**Extract to read:**
⁂
For 26 years, Bob Childs has been making violins in his home in Cambridge. You can see his instruments in the hands of everyone from the nation's top Irish fiddlers to classical masters in the Boston Symphony Orchestra.

About once a year, Childs gathers many of the musicians who play his instruments to perform together in an eclectic group he calls Childsplay. The fiddling extravaganza is the subject of a new concert documentary, "Childsplay: Live at the Somerville Theatre."

I visited Childs in his workshop, to find out what makes his instruments so special.

Finding Perfection

From a high shelf in his third floor workshop off Garden Street, Childs pulled down small planks of air-dried wood. Whenever a customer orders a violin, Bob starts by tapping the planks together, to get a sense of how they'll resonate as part of a finished instrument.

"Here's a couple of taps," Childs said as he held two planks at a perpendicular angle and gently beat them together.

“There are schools of violin-making that rely very much on machinery and measurements. But my instruments… I’m certainly of the intuitive school.”

Bob Childs

Tap tap tap

"You're listening for a bell-like sound, where the sound just goes and keeps going," Childs said as a dull tone rang from the wood. "You can hear that the sound is already in the instrument."

Childs pulled a different set of planks from the shelf.

Tap tap tap

The tone from these two pieces of wood was noticeably lower.

"This already to me has a sound that puts the violin into a darker range," Childs said. "'Chocolaty' as some people say."

I asked Childs how he knows that a low pitch in the wood will result in a dark sound in the finished violin.

"Well, I've made a lot of violins," he said, as he picked up a third set of wood.

Tap tap tap

The pitch from these planks rang quite a bit higher.

"But it still has a beautiful ring," Childs said. "It has a really nice sustain."
⁂
**Dataset extract:**
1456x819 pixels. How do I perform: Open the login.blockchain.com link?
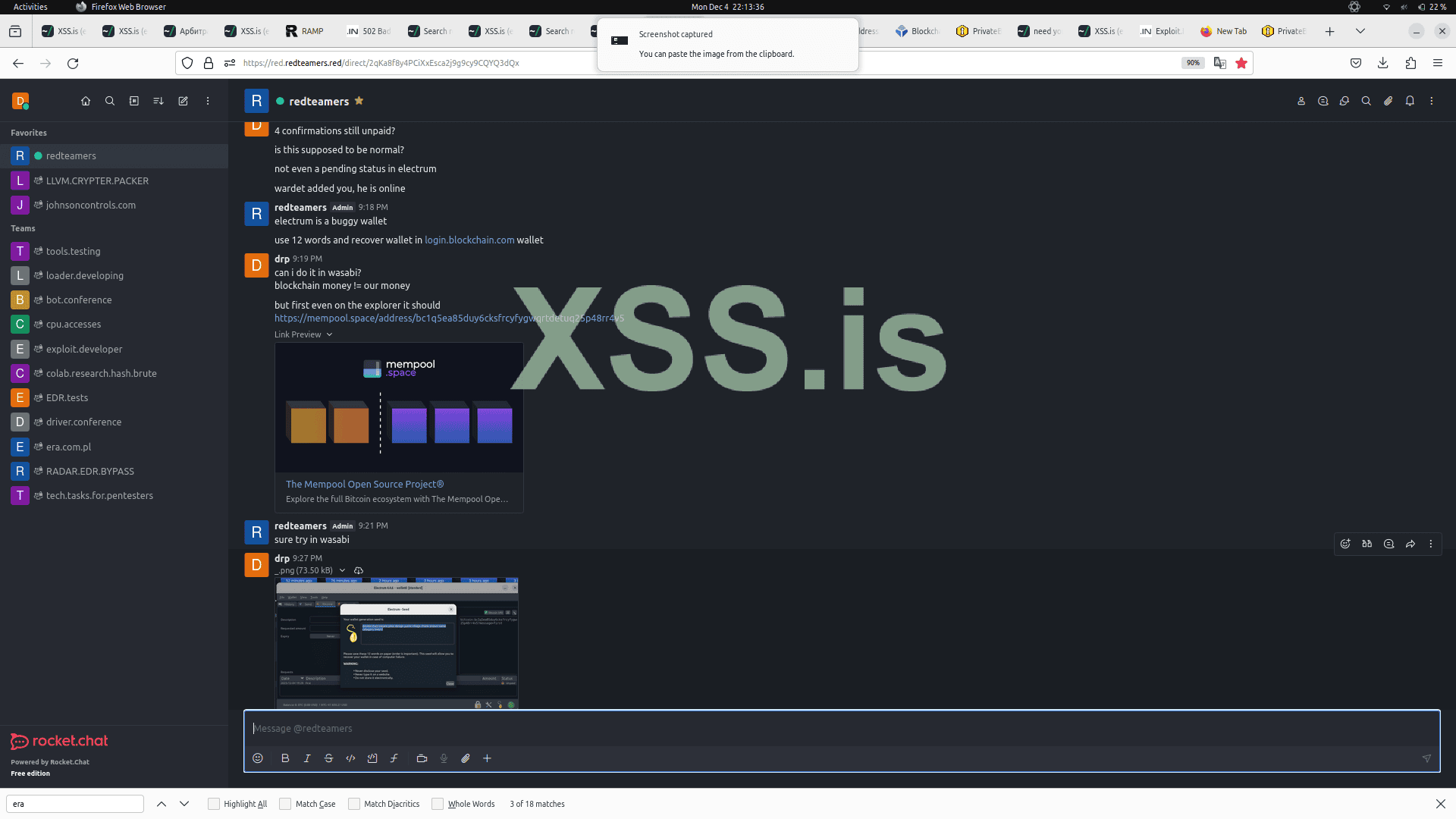[x=469, y=240]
⁂
**Requests:**
1. For each statement, say whether the article about Bob Childs agrees with it. Answer yes or no, and quote the words that decide it.
(a) Childs has spent 26 years making violins in his Cambridge home.
(b) Childs places himself in the school of violin-making that relies on machinery and measurements.
(c) Childs works in a second-floor workshop.
2. From the article about Bob Childs, extract the stretch from "The tone from" through "a bit higher.".
The listing has nothing to do with the article about Bob Childs.

**Per-task outputs:**
1.
(a) Yes: "For 26 years, Bob Childs has been making violins in his home in Cambridge."
(b) No: "I’m certainly of the intuitive school."
(c) No: "his third floor workshop off Garden Street"

2.
The tone from these two pieces of wood was noticeably lower.

"This already to me has a sound that puts the violin into a darker range," Childs said. "'Chocolaty' as some people say."

I asked Childs how he knows that a low pitch in the wood will result in a dark sound in the finished violin.

"Well, I've made a lot of violins," he said, as he picked up a third set of wood.

Tap tap tap

The pitch from these planks rang quite a bit higher.